Purpose: Multi-layer independent verification ensuring production-ready quality

Pattern: Task-based (5 independent verification operations, one per layer)

Key Innovation: 5-layer pyramid (95% automated at base → 0% at apex) with independent verification preventing bias and test gaming

Core Principles (validated by tri-AI research):

  1. Multi-Layer Defense - 5 layers catch different types of issues
  2. Independent Verification - Separate agent from implementation/testing
  3. Progressive Automation - Automate what can be automated (95% → 0%)
  4. Quality Scoring - Objective 0-100 scoring with ≥90 threshold
  5. Actionable Feedback - 100% feedback is specific and actionable (What/Where/Why/How/Priority)

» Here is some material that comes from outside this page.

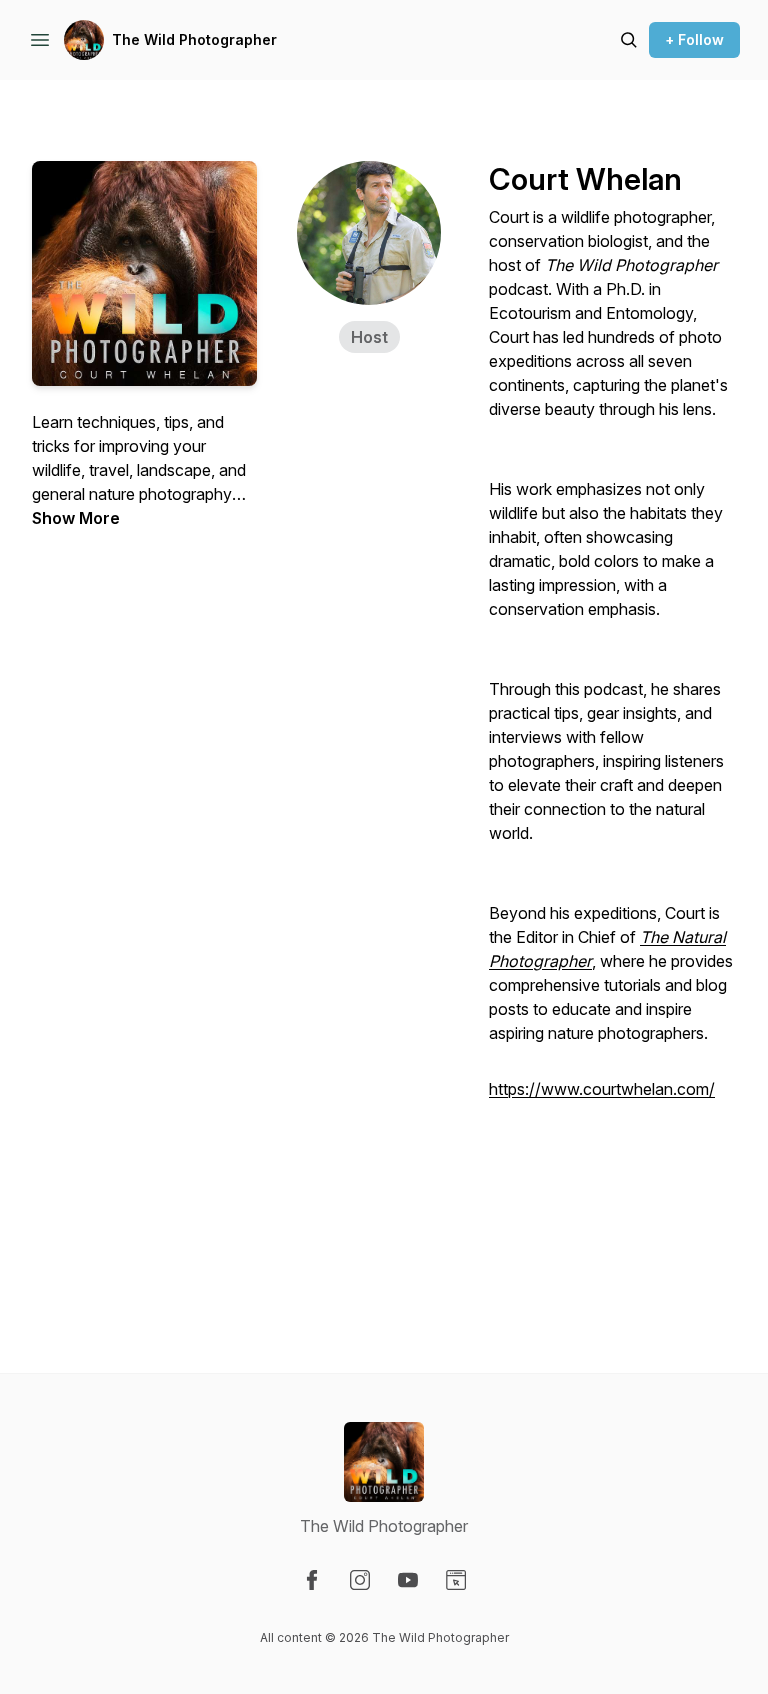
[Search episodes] (629, 40)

Quality Gates: All 5 layers must pass for production approval


When to Use

Use multi-ai-verification when:

  • Final quality check before commit/deployment
  • Independent code review (preventing bias)
  • Security verification (OWASP, vulnerabilities)
  • Comprehensive QA (all layers)
  • Test quality verification (prevent gaming)
  • Production readiness validation

Prerequisites

Required

  • Code to verify (implementation complete)
  • Tests available (for functional verification)
  • Quality standards defined

Recommended

  • multi-ai-testing - For generating/running tests
  • multi-ai-implementation - For implementing fixes

Tools Available

  • Linters (ESLint, Pylint)
  • Type checkers (TypeScript, mypy)
  • Coverage tools (c8, pytest-cov)
  • Security scanners (Semgrep, Bandit)
  • Test frameworks (Jest, pytest)

The 5-Layer Verification Pyramid

         Layer 5: Quality Scoring
         (LLM-as-Judge, 0-20% automated)
              /\
             /  \
        Layer 4: Integration
        (E2E, System, 20-30% automated)
          /      \
         /        \
    Layer 3: Visual
    (UI, Screenshots, 30-50% automated)
      /          \
     /            \
Layer 2: Functional
(Tests, Coverage, 60-80% automated)
  /              \
 /                \
Layer 1: Rules-Based
(Linting, Types, Schema, 95% automated)

Principle: Fail fast at automated layers (cheap, fast) before expensive LLM-as-judge evaluation


Verification Operations

Operation 1: Rules-Based Verification (Layer 1)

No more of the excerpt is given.